GreatMeals.com plans to re-launch Dec. 1 with a new fulfillment partner after terminating its relationship with Richmond Cold Storage, Richmond, VA, which had prepared and packed GreatMeals' orders.

“Our overhead costs were about three times the sales we were taking in,” said Steven Krane, president of GreatMeals, Washington. “We thought we could afford those expenses because we thought we were going to be huge overnight and that didn't happen.”

GreatMeals had been paying RCS $40,000 a month for fulfillment until temporarily halting business in July to restructure.

Krane would not disclose the new distribution provider, but said it was a charge-per-shipment deal that will allow GreatMeals a profit of $10 per purchase based on an average order size of $100.

While the prepared meals marketer plans to produce most of its revenue online when it reopens, it also intends to increase sales by launching 100 outlet stores inside supermarkets of an undisclosed chain along the East Coast.

The 200-square-foot stores will play a role similar to traditional grocery delis where patrons can order meals to go or sample food. The first store is scheduled to open during first quarter 2002 and will sell the Web site's top 50 dishes. GreatMeals would not divulge a location or a timetable for the rollout of other outlets. The company estimates that the outlets will cost $75,000 apiece to build and will generate minimum sales of $4,000 a week.

Krane said the stores will beat the 10 percent profit margin his company believes will be established by its relaunched Web site.

“We get to leverage the in-store foot traffic, which costs less customer acquisitionwise than prospecting in e-commerce or cataloging,” he said. “We believe people will be attracted to our stores because we all know what it's like to go to the grocery store, spend $100, go home and find out that we have nothing to eat.”

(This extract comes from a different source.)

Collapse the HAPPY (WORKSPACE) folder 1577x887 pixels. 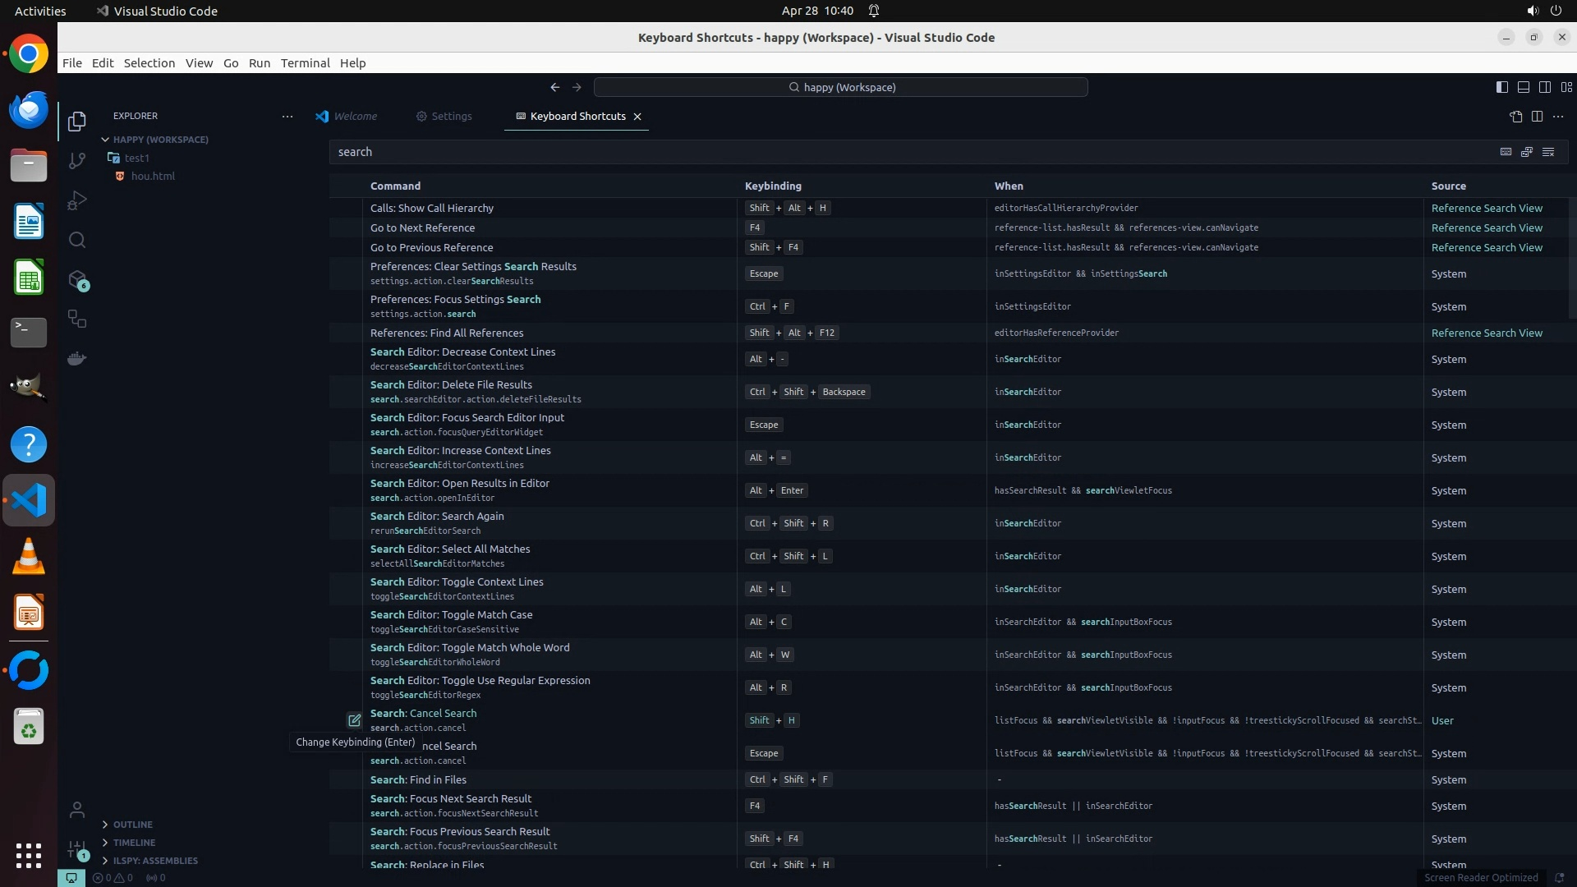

Krane said it is unlikely his firm will continue the catalog it launched in 2001, when it spent about $250,000 on four mailings to 400,000 households. Materials from past catalogs will be used as sales aids at the stores, as well as menus that customers can bring home with them for phone or online orders.

“We might send a catalog to existing customers, but we feel it is too expensive as a prospecting tool,” he said.

Krane co-founded the company and recently bought a majority share of it from Carlton Capital Group, Washington. GreatMeals' chief competitor is A La Zing, which is owned by entrenched direct marketing food company Omaha Steaks.